Sometimes I thought I was on a camel’s back, pursuing Jacqueline’s abductors through the hot sands of an Egyptian desert; sometimes I was on shipboard, sinking in a tropical sea, beneath which amid the marl and ooze of delta depositions, hideous, antediluvian creatures, with faces like that of Leroux, writhed and stretched up their tentacles to drag me down.

Then I would be conscious of the cold and bitter wind again.  But at last there came a grateful sense of warmth and ease, followed by a period of blank unconsciousness.

When at last I opened my eyes it was late afternoon.  Though they pained me, I could now see with tolerable distinctness.

I was lying upon a bed of dried balsam-leaves inside a little hut, and through the half-open door I could see the sun just dipping behind the mountains.  Besides the bed the hut contained a roughly hewn table and chair and a bookcase with a few books in it.  Upon a wall hung a big crucifix of wood, and under it an old man was standing.

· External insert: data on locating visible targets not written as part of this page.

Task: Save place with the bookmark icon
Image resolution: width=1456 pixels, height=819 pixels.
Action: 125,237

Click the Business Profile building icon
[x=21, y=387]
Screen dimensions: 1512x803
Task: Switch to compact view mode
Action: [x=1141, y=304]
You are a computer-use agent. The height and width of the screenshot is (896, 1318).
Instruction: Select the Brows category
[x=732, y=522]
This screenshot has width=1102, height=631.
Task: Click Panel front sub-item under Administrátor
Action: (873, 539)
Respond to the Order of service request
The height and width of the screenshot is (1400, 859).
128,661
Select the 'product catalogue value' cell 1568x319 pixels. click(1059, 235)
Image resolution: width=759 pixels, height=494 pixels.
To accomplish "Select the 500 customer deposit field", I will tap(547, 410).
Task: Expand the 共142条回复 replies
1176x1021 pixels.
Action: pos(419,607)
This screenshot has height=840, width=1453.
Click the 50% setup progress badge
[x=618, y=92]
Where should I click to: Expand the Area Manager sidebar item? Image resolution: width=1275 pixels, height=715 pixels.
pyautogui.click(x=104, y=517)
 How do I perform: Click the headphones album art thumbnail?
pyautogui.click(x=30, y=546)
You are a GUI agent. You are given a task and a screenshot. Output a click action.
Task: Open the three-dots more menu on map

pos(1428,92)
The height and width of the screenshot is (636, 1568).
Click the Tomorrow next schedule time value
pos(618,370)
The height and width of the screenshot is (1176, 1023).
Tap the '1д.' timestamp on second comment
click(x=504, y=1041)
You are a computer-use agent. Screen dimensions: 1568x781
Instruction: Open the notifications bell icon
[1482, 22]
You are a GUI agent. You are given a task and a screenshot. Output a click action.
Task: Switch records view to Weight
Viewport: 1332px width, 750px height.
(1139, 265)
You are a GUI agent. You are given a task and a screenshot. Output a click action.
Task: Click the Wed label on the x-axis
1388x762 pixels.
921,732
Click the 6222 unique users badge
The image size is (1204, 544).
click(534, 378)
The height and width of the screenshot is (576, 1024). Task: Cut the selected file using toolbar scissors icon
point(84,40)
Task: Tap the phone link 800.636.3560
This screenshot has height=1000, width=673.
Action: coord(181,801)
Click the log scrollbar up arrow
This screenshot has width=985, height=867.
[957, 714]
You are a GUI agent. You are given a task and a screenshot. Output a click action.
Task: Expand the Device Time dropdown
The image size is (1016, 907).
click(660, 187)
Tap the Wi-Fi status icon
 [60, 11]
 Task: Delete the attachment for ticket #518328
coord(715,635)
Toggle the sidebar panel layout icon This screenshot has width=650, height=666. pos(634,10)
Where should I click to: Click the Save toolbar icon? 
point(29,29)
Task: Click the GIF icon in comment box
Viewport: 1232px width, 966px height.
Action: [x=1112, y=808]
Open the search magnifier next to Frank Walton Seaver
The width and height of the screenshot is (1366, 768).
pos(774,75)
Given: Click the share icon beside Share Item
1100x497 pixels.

He heard me stir and came toward me.  I recognized the massive shoulders and commanding countenance of Pere Antoine, and remembrance came back to me.

“Where am I?” I asked.

“In my cabin, monsieur,” answered the priest, standing at my side, an inscrutable calm upon his face.

“You saved me?”

“Three days ago.  You were dying in the snow.  You had fired off your pistols and had thrown your coat away.  I had to carry you back and find it.  It is lucky that I found you, monsieur, or assuredly you would soon have been dead.  But for your dog——­”

My dog!” I exclaimed.

“Certainly, a dog came to me and brought me a mile out of my route to where you were lying.  But, now, come to think of it, it disappeared and has not returned.  Perhaps it was sent to me by le bon Dieu.”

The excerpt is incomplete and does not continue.